Background: Sub-Saharan African (SSA) countries, including Kenya, are considering early infant male circumcision (EIMC) for HIV prevention to complement and perhaps replace adult male circumcision (AMMC) programmes. Evaluation of the costs and effectiveness of EIMC in comparison to AMMC are required for budgeting and resource allocation decisions. Such analyses should incorporate the effects of complementary interventions, especially treatment as prevention. Comprehensive evaluations of this type are lacking.
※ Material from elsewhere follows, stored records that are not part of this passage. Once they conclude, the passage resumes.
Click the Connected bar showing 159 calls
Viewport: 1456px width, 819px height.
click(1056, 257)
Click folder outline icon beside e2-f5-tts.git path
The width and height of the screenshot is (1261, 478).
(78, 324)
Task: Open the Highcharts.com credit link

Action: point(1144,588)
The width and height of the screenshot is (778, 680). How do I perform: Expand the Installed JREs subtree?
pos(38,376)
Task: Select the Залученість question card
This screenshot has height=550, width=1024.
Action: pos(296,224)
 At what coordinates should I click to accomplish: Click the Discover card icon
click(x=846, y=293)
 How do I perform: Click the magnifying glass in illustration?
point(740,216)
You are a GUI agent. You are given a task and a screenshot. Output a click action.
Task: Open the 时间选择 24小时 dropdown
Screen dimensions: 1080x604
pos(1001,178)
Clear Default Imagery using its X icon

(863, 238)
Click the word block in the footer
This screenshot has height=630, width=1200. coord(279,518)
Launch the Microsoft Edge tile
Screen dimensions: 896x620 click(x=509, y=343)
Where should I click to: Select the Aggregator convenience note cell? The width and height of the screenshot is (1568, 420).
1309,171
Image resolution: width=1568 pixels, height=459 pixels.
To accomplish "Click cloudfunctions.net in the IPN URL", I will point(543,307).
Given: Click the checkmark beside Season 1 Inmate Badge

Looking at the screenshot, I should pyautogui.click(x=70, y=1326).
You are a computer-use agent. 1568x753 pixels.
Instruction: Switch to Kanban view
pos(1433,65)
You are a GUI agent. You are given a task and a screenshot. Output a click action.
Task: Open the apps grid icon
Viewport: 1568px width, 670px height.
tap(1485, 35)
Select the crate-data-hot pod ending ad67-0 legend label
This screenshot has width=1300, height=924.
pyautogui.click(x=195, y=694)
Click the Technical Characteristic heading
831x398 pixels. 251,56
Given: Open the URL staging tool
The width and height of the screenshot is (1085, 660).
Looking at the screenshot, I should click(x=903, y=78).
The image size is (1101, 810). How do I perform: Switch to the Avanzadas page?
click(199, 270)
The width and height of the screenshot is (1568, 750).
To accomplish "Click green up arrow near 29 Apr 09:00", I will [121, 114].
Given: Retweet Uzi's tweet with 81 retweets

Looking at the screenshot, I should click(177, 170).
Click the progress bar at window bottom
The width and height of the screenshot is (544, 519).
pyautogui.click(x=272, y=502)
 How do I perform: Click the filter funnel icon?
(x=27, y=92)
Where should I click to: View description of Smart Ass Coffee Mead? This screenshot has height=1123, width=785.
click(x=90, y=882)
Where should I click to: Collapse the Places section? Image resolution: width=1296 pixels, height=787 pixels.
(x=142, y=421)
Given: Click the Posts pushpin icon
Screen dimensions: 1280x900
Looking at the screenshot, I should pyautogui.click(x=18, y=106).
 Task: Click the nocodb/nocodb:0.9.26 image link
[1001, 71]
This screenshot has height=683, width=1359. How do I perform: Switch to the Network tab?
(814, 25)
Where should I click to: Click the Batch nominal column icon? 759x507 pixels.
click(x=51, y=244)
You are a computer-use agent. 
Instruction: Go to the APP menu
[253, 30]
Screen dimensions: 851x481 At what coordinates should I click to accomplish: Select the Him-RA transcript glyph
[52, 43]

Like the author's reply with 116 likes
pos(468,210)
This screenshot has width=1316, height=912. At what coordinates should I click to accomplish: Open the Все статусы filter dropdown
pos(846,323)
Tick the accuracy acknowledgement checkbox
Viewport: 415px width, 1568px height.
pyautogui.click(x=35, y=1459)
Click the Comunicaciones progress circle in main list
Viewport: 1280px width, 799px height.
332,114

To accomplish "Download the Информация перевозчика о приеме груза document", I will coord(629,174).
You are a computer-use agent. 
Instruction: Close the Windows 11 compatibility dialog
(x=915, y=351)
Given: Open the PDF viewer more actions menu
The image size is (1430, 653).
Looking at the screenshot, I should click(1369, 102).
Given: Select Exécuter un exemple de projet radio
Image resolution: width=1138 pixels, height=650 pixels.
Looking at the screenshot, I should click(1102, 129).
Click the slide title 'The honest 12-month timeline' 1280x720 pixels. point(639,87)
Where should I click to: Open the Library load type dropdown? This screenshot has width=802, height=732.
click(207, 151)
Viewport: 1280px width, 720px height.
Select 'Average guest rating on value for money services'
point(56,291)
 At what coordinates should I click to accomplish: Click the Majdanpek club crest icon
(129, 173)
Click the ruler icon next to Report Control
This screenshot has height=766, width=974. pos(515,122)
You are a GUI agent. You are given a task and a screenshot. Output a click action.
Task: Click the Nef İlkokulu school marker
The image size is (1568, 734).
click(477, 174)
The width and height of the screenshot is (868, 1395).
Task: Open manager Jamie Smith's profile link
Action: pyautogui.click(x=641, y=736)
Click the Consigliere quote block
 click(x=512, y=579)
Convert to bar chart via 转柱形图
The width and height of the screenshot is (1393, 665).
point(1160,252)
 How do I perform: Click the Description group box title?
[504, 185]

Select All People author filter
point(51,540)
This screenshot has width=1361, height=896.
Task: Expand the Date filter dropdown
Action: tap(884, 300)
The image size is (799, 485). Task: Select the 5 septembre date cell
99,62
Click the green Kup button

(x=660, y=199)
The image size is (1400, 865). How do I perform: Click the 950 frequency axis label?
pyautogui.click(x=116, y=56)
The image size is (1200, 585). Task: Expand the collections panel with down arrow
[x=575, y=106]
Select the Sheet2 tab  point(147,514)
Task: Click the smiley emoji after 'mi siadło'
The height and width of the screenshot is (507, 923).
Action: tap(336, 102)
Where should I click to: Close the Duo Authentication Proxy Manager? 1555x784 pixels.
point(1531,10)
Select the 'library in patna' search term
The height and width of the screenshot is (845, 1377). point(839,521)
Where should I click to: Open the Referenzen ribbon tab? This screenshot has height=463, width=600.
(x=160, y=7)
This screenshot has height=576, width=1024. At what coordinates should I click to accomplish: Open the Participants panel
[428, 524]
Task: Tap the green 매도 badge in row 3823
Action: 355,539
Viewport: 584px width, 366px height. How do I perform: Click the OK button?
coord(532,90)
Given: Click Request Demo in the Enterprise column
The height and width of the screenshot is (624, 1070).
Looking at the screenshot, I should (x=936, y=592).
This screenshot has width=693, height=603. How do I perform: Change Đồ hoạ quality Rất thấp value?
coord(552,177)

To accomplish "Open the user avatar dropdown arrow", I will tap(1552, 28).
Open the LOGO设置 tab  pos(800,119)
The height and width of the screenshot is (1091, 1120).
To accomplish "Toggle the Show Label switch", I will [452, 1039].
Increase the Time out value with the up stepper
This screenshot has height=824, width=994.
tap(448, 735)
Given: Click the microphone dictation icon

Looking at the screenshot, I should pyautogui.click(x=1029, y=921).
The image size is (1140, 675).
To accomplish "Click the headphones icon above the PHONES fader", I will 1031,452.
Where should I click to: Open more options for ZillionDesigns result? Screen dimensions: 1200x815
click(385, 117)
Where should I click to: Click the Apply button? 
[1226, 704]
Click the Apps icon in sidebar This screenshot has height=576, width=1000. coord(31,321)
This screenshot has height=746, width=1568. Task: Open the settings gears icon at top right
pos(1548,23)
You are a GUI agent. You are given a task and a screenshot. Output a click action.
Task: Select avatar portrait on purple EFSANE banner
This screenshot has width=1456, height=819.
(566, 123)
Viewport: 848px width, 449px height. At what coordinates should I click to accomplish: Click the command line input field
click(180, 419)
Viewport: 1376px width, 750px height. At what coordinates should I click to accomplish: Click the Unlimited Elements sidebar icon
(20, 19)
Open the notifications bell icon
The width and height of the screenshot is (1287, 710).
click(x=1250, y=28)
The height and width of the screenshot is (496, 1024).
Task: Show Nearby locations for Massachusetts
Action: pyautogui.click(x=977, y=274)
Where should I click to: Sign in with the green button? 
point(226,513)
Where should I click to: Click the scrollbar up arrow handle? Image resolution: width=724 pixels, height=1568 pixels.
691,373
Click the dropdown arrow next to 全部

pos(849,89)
Methods: Using a narrow health systems perspective and actual male circumcision programme data, we conducted a cost-impact evaluation comparing AMMC to an AMMC plus EIMC (AMMCplus) programme in western Kenya. Incremental cost and effectiveness ratios (ICERs) were calculated. Inputs included: personnel time and remuneration, consumables, non-consumables, management/supervision, mobilization, training, and monitoring/evaluation. Impact estimates were adjusted for under-15 mortality and vertical transmission of HIV. Extreme case scenario analyses were conducted adjusting for discount rates, lifetime HIV treatment costs, priority population targets, and efficacy and scope of complementary HIV prevention programmes. 2014 is the reference year. We used a modified version of the Decision Makers Program Planning Tool for analyses.
Results: Under the reference case, one AMMC costs $40.11 (range $36.08, $46.14). One EIMC costs $58.23 (range $29.37, $114.15). Between 2008 and 2030, AMMC is expected to avert 81,346 (40,409, 116,835) incident infections and 33,933 (25,550, 50,258) AIDS deaths with 8 (6, 10) AMMCs per HIV infection averted (HIA) at a cost of $435 ($323, $676) per HIA and net savings of $4,315 ($3,952, $13,900) per HIA. AMMC dominates AMMCplus when fewer than 80% of infants are circumcised. Above 80%, AMMCplus results in an ICER of $384 (315, 813) per HIA. Our results are sensitive to the scale-up of complementary HIV programmes and are robust to discount rate.
Conclusions: Using WHO thresholds, MMC, at any age is highly cost-effective in western Kenya. AMMC dominates AMMC plus EIMC unless EIMC coverage is greater than 80%. Governments considering introducing EIMC services should consider complementary programmes and the long horizon between EIMC introduction and HIV impact. It is unlikely EIMC programmes could achieve 80% prevalence and therefore be cost-effective relative to AMMC programmes in Kenya.